Humanist photographer

Ina Bandy (born Ida Gurevitsch, 14 October 1903 – 1973) was a humanist photographer. Specialising in photographs of children, her work is held in the French National Archives and the Bibliothèque nationale de France.

== Biography ==
Bandy was born Ida Gurevitsch to a relatively non-religious Jewish family in Tallinn, Estonia, then a part of the Russian Empire. Her family escaped to Moscow at the outbreak of war in 1914, but the Revolution of 1917 nevertheless claimed the life of one of her brothers.

In the early 1920s, Bandy remained in Moscow while her mother accompanied her youngest brother Benjamin to Germany. At this time, Bandy met Nicolas Neumann (alias Nicolas Bandy), a Hungarian photographer who mentored her in photography. They married in 1925 but were to divorce later – even so, Ina Bandy would keep her pseudonym, moving to Germany before settling in France during the early 1930s. In Paris, she became a member of Alliance Photo, a photographic agency founded by René Zuber and directed by Maria Eisner, but she would cross into the zone libre at the outbreak of World War II.

After World War II, Bandy went back to Paris and moved into the Hotel de Paix, where she set up her workshop on the ground floor.

She produced photographic commissions for various newspapers and magazines such as ELLE, Médecine de France and Art News. While photographing a group of children living at a Paris Metro station for the Combat newspaper, Bandy met Robert Ardouvin, founder of ‘Les Amis des Enfants de Paris’. From 1948 the association housed underprivileged children in a village in Vercheny and Bandy helped to photograph these children, remaining attached to the ‘Village D’Enfants’ until her death in 1973.

In 1948, Ina Bandy also became a member of Le Groupe des XV, putting her in the company of other humanist photographers such as Willy Ronis and Sabine Weiss.

Bandy also worked for organisations such as UNESCO, Air France, the French National Archives and the Louvre. Her friendship with Régine Pernoud, a French medieval historian, would also lead her to take photographs of seals, medals, and medieval churches.

== Collections, exhibitions and published work ==

=== Collections ===
A collection of Bandy's photographs are held at the BnF and the French National Archives.

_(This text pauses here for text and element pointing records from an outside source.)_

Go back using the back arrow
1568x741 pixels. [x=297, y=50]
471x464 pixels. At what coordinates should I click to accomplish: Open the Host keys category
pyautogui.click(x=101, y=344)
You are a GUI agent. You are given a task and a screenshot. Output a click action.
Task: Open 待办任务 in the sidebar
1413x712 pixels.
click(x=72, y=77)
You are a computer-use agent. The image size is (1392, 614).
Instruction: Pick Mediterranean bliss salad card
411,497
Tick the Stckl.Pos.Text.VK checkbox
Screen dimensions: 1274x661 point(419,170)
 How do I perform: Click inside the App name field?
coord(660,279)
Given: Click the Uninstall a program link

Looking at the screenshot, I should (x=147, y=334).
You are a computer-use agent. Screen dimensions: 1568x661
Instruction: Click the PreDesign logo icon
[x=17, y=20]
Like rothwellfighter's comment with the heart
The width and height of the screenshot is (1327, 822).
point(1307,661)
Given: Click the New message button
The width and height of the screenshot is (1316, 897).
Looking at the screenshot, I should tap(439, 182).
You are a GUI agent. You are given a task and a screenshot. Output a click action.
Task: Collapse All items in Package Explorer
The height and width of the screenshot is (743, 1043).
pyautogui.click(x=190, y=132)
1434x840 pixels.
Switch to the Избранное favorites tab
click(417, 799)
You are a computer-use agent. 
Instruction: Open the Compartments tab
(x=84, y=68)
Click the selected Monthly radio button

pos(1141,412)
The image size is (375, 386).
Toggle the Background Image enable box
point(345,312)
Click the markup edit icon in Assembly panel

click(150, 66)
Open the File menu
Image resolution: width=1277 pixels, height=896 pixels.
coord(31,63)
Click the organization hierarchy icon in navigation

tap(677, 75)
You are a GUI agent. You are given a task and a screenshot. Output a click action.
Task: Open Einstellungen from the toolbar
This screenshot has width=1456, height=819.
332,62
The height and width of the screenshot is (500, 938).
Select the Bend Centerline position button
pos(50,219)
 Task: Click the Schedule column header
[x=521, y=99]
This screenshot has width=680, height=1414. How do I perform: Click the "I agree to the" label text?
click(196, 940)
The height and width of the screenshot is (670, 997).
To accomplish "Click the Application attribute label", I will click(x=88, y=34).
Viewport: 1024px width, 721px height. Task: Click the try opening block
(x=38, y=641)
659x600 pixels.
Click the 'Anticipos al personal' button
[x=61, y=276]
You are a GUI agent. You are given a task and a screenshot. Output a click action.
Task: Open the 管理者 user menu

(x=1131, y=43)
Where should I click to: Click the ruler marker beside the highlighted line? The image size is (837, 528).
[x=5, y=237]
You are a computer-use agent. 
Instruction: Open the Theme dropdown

She was commissioned by Régine Pernoud, conservator at the Museum of History in France between 1949 and 1974.

The Courtauld Institute of Art also holds photographs by Bandy in the Conway Library. They are currently being digitised by the Courtauld Institute of Art, as part of the Courtauld Connects project.

=== Exhibitions ===
2006-2007: La photographie humaniste: 1945-1968 (curated by Laure Beaumont-Maillet, Francoise Denoyelle). Bibliothèque Nationale de France, Paris.

2013: La vie a fleur d’objectif, a solo exhibition of Ina Bandy's works, the Gallery of the Alliance Française de Bruxelles-Europe, Brussels.

=== Published work ===
Bandy has contributed photographs for various works written by André Malraux, including his three volumes on The Psychology of Art (published 1947–1949). Her photographs taken in Sri Lanka between 1955 and 1956 are used as sources for the illustrations in E. F. C. Ludowyk's book The Footprint of the Buddha.